Top Ten TuesdayHappy New Year, readers! Welcome to Top Ten Tuesday. This week, we’ll be listing the ‘Best Books of 2018’.

Top Ten Tuesday was launched by The Broke and the Bookish and has been hosted by That Artsy Reader Girl since January 2018. If you’d like to find out more, or to create your own list, simply visit the host website by clicking here


Today’s topic is particularly exciting for me, as 2018 saw the launch of Reading in Bed and my first steps into the wonderful, supportive blogging community.

I’d like to say a big thank you to all of the amazing people who have given me book recommendations over the last few months!


Not all of the following books were released this year, but they’re titles I’ve read and enjoyed in 2018.

The Seven Deaths of Evelyn Hardcastle, Stuart Turton

Fed up of traditional country house murder mysteries? Here’s one with an unusual twist. The hero must relive a single day again and again to catch the killer.

Washington Black, Esi Edugyan

I’d been desperate to read this book for months but, at number thirty-something on the library’s request queue, wasn’t expecting to see it anytime soon. When my wonderful aunt bought me a copy for Christmas I stayed up on the evening of the 25th to devour the story. Expect to see a review shortly!

We Are All Completely Beside Ourselves, Karen Joy Fowler

Why did it take me so long to pick up this amazing novel? Karen Joy Fowler builds up a nail-biting portrait of a family torn apart by secrets.

The Invisible Crowd, Ellen Wiles

Written by a former barrister, The Invisible Crowd follows a refugee’s attempts to navigate the UK’s baffling culture and bureaucratic immigration system.  

How to Stop Time, Matt Haig

Secret societies, family drama and lives that span centuries. I’m still waiting for the film version of this wonderful book.

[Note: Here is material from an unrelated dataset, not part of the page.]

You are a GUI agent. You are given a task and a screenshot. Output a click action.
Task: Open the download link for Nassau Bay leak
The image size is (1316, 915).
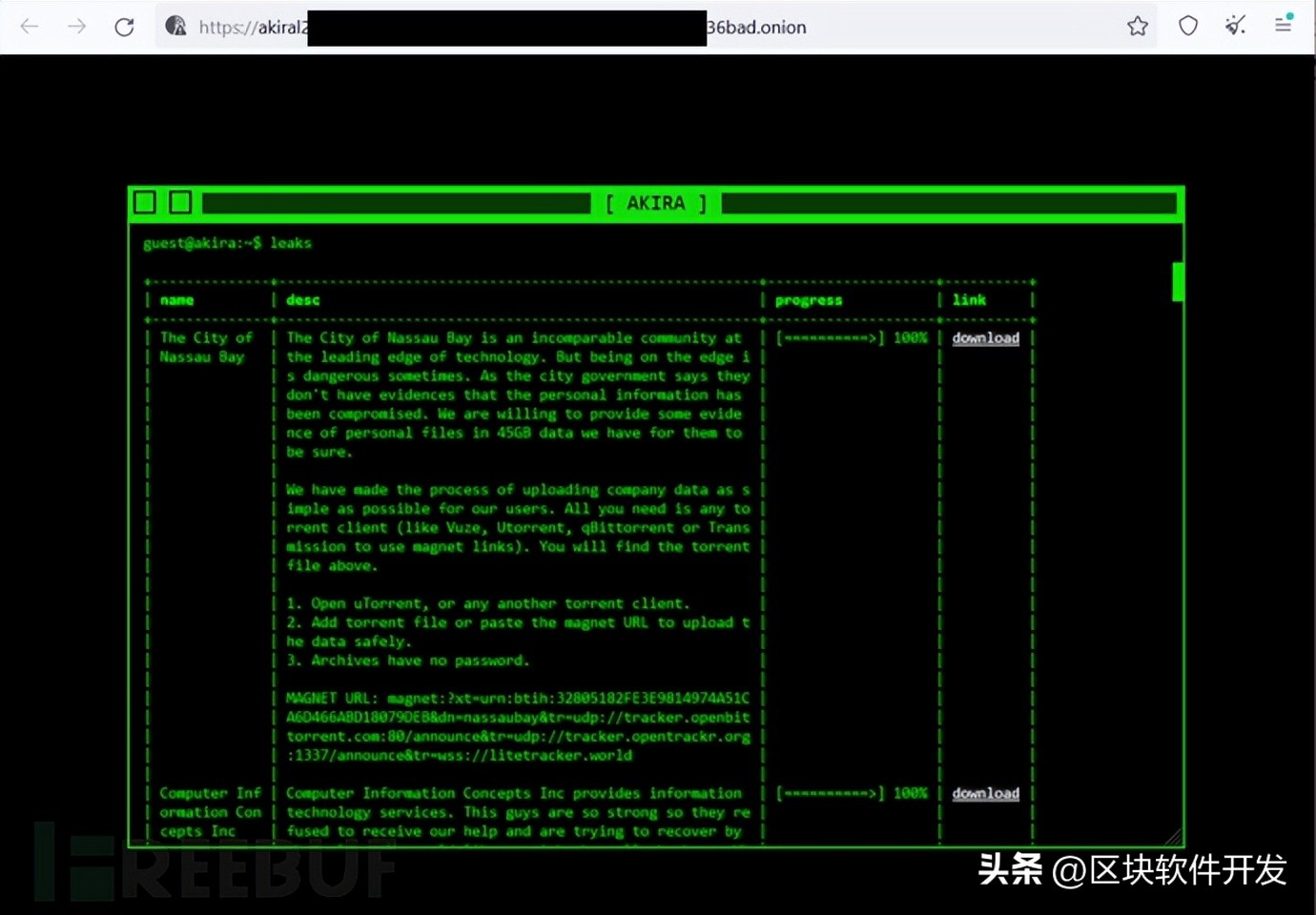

How to Stop Time, Matt Haig

The Hate U Give, Angie Thomas

This story blew me away. It’s the horrific tale of a police shooting in the USA and the consequences for Starr, a teenager who witnessed the violence. If you haven’t read it yet, find a copy.

Melmoth, Sarah Perry

A sinister gothic-style novel set in snowy Prague. This story of revenge and betrayal kept me on the edge of my seat.

The Golem and the Djinni, Helene Wecker

A beautiful tale of friendship, culture and belonging set in late nineteenth century New York.  

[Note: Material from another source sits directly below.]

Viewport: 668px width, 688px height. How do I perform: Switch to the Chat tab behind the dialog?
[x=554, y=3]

Sofia Khan is Not Obliged, Ayisha Malik

Unlucky-in-love Londoner, Sofia Khan, is asked to write a guide to Muslim dating. Will she find romance at the same time?

Lies Sleeping, Ben Aaronovitch

This is the latest instalment in Ben Aaronovitch’s easy-to-read ‘Rivers of London’ series. It follows the wacky adventures of Peter Grant and the magical branch of London’s Metropolitan Police Force.